**Collected data entries**
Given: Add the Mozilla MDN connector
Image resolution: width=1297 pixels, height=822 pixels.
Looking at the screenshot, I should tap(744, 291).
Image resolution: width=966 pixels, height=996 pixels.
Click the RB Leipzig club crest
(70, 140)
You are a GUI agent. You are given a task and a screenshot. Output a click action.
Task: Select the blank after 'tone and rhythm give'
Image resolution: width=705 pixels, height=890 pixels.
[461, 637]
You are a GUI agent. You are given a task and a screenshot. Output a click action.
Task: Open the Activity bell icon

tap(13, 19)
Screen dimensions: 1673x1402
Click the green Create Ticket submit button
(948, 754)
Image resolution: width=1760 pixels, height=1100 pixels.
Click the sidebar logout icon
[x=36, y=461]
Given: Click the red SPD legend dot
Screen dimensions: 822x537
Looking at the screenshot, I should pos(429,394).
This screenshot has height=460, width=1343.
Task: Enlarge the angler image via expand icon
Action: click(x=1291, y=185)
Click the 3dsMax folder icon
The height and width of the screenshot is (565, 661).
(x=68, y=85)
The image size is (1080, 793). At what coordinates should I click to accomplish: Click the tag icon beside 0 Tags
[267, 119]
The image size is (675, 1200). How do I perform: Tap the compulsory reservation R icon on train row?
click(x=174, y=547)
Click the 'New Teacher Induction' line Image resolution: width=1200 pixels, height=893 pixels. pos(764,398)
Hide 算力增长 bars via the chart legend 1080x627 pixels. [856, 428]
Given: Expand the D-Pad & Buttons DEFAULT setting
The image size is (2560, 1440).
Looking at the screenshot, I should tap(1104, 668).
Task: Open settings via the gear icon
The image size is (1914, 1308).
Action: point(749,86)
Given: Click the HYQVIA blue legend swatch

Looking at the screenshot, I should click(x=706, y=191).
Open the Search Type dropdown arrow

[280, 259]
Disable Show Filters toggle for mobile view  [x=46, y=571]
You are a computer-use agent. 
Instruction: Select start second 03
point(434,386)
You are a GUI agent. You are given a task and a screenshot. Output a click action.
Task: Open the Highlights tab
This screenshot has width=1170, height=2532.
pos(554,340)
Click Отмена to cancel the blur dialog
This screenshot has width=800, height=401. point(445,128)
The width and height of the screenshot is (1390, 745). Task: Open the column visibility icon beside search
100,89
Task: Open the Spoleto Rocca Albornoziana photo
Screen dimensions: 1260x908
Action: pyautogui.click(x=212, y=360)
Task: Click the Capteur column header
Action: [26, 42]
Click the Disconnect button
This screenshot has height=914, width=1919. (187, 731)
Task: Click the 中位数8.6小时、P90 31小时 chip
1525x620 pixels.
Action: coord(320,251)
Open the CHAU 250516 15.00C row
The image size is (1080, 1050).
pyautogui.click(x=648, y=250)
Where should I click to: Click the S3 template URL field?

**What you have to do**
All lines from the one containing "The width and" to the end of the data above are to be set down exactly; no others belong in the answer.

**Expected answer**
The width and height of the screenshot is (1390, 745). Task: Open the column visibility icon beside search
100,89
Task: Open the Spoleto Rocca Albornoziana photo
Screen dimensions: 1260x908
Action: pyautogui.click(x=212, y=360)
Task: Click the Capteur column header
Action: [26, 42]
Click the Disconnect button
This screenshot has height=914, width=1919. (187, 731)
Task: Click the 中位数8.6小时、P90 31小时 chip
1525x620 pixels.
Action: coord(320,251)
Open the CHAU 250516 15.00C row
The image size is (1080, 1050).
pyautogui.click(x=648, y=250)
Where should I click to: Click the S3 template URL field?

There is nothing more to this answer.